MySQL Shell 8.4  /  ...  /  在 InnoDB ClusterSet 中隔离集群

8.9.1 在 InnoDB ClusterSet 中隔离集群

紧急故障转移 后,如果 ClusterSet 的各个部分之间存在事务集不同的风险,则必须隔离集群,使其无法进行写入操作,或使其无法进行任何操作。

如果发生网络分区,则可能出现脑裂情况,在这种情况下,实例会失去同步,并且无法正常通信来确定同步状态。脑裂可能发生在以下情况:DBA 决定强制选择一个副本集群成为主集群,从而创建多个主集群,从而导致脑裂情况。

在这种情况下,DBA 可以选择从以下方面隔离原始主集群:

  • 写入。

  • 所有流量。

提供三种隔离操作

  • <Cluster>.fenceWrites(): 停止对 ClusterSet 的主集群的写入流量。副本集群不接受写入操作,因此此操作对它们没有影响。

    可以对无效的副本集群使用。此外,如果针对禁用 super_read_only 的副本集群运行,它将启用它。

  • <Cluster>.unfenceWrites(): 恢复写入流量。此操作可以在之前使用 <Cluster>.fenceWrites() 操作从写入流量中隔离的集群上运行。

    无法对副本集群使用 cluster.unfenceWrites()

  • <Cluster>.fenceAllTraffic(): 隔离集群及其中的所有只读副本,使其无法进行任何操作。如果使用 <Cluster>.fenceAllTraffic() 从所有流量中隔离了集群,则必须使用 dba.rebootClusterFromCompleteOutage() MySQL Shell 命令重新启动集群。

*所给记录*:
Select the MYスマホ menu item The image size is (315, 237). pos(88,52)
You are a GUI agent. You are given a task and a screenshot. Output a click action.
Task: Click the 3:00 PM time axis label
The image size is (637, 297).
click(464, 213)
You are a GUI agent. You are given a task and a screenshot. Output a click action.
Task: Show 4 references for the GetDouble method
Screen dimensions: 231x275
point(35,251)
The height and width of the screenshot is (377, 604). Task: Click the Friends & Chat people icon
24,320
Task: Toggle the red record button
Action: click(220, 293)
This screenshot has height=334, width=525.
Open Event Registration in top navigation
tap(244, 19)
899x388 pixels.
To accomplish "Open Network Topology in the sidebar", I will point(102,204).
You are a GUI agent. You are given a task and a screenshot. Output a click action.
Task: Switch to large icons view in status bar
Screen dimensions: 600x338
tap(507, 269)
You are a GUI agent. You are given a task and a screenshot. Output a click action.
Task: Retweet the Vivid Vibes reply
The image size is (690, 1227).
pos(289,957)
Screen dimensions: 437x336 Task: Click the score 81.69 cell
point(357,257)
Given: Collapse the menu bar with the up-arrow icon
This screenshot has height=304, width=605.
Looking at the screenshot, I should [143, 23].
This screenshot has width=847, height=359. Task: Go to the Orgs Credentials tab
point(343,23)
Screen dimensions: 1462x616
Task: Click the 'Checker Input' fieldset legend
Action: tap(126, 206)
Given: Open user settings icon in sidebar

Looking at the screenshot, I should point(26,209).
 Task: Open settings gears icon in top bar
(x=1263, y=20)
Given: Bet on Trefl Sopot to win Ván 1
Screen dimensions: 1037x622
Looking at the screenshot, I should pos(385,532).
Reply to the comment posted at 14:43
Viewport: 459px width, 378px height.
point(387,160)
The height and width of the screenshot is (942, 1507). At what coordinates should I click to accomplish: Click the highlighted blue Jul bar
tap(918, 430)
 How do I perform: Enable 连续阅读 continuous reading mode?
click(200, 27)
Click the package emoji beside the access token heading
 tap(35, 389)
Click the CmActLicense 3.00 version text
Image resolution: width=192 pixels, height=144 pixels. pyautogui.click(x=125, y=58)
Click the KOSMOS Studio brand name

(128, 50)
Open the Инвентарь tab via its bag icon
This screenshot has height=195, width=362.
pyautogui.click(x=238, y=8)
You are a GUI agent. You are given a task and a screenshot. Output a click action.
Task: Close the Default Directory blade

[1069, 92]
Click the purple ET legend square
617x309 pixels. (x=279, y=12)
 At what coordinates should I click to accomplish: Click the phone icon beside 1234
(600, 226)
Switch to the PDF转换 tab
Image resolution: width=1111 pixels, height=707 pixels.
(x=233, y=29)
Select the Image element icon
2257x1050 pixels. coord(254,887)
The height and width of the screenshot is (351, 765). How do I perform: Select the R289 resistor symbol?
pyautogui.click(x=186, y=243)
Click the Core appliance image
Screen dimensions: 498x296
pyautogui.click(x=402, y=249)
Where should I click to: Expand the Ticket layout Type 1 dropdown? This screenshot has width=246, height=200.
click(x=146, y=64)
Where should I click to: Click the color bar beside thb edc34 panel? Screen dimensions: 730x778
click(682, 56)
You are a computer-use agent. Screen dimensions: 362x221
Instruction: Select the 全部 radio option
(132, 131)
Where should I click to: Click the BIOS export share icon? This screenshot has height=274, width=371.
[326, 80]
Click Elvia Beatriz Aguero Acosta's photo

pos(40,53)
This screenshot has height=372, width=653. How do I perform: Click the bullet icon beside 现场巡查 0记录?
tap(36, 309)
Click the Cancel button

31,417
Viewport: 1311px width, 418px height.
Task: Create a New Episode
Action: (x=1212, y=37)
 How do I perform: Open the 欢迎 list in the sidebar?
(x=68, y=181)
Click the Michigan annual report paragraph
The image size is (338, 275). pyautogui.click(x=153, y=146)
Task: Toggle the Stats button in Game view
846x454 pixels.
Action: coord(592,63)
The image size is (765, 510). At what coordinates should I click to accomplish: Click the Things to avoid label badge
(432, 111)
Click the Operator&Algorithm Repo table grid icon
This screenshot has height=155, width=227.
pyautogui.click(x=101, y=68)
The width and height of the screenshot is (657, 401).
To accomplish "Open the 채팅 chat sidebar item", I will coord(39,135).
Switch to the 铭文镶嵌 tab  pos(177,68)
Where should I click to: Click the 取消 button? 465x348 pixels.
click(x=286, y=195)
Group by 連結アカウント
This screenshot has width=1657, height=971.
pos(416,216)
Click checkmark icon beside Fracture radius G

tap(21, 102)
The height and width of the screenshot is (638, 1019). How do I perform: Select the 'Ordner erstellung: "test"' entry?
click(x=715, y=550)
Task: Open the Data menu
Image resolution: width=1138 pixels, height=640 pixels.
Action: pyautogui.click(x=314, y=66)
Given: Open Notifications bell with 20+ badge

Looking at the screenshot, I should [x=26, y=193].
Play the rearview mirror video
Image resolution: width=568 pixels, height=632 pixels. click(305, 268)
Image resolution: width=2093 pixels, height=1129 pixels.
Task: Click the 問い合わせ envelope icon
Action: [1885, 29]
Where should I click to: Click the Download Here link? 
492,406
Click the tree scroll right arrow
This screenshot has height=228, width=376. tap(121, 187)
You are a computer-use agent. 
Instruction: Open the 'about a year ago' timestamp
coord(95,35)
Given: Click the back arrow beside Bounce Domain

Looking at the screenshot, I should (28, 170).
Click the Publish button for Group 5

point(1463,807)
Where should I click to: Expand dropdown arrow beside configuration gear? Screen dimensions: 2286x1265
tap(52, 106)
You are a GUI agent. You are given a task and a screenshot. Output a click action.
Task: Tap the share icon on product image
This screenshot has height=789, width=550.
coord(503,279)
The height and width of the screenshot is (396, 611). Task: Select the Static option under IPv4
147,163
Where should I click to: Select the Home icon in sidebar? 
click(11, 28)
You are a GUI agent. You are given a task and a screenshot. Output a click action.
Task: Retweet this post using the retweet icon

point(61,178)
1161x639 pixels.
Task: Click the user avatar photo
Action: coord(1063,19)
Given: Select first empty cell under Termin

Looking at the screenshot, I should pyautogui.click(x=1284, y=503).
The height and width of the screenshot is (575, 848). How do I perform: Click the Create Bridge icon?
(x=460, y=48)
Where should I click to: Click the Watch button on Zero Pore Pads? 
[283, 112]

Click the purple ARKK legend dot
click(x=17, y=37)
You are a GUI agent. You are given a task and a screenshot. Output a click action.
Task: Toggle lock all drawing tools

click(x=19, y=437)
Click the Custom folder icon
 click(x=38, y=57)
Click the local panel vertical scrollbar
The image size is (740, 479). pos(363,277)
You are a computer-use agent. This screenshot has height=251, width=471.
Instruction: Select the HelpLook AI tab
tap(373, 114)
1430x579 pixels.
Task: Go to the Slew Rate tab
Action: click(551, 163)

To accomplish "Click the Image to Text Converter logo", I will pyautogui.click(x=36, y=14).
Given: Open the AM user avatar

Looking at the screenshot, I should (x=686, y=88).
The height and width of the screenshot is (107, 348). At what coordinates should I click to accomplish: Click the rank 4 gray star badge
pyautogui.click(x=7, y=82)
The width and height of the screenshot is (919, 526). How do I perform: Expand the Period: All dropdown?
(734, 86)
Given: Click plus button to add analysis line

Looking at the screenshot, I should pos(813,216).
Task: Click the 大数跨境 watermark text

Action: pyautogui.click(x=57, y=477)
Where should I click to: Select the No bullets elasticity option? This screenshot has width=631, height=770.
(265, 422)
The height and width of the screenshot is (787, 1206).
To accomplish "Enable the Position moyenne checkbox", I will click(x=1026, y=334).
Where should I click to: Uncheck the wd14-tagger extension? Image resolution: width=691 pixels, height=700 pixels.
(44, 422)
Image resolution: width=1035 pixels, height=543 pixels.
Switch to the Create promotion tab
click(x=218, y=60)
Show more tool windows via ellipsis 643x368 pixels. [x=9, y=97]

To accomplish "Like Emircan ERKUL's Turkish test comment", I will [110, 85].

*待完成任务*:
**1.** 把关于隔离集群的文档中从“紧急故障转移 后,如果 ClusterSet”开始、一直到“个主集群,从而导致脑裂情况。”为止的部分一字不差地抄写出来。
**2.** 把记录中从含有“Given: Collapse the”的那一行开始、一直到含有“pyautogui.click(x=238, y=8)”的那一行为止的各行原样再写一遍,首尾两行都包括在内,其他内容不要写。
上面的文档和记录互不相干。

*参考解答*:
**1.**
紧急故障转移 后,如果 ClusterSet 的各个部分之间存在事务集不同的风险,则必须隔离集群,使其无法进行写入操作,或使其无法进行任何操作。

如果发生网络分区,则可能出现脑裂情况,在这种情况下,实例会失去同步,并且无法正常通信来确定同步状态。脑裂可能发生在以下情况:DBA 决定强制选择一个副本集群成为主集群,从而创建多个主集群,从而导致脑裂情况。

**2.**
Given: Collapse the menu bar with the up-arrow icon
This screenshot has height=304, width=605.
Looking at the screenshot, I should [143, 23].
This screenshot has width=847, height=359. Task: Go to the Orgs Credentials tab
point(343,23)
Screen dimensions: 1462x616
Task: Click the 'Checker Input' fieldset legend
Action: tap(126, 206)
Given: Open user settings icon in sidebar

Looking at the screenshot, I should point(26,209).
 Task: Open settings gears icon in top bar
(x=1263, y=20)
Given: Bet on Trefl Sopot to win Ván 1
Screen dimensions: 1037x622
Looking at the screenshot, I should pos(385,532).
Reply to the comment posted at 14:43
Viewport: 459px width, 378px height.
point(387,160)
The height and width of the screenshot is (942, 1507). At what coordinates should I click to accomplish: Click the highlighted blue Jul bar
tap(918, 430)
 How do I perform: Enable 连续阅读 continuous reading mode?
click(200, 27)
Click the package emoji beside the access token heading
 tap(35, 389)
Click the CmActLicense 3.00 version text
Image resolution: width=192 pixels, height=144 pixels. pyautogui.click(x=125, y=58)
Click the KOSMOS Studio brand name

(128, 50)
Open the Инвентарь tab via its bag icon
This screenshot has height=195, width=362.
pyautogui.click(x=238, y=8)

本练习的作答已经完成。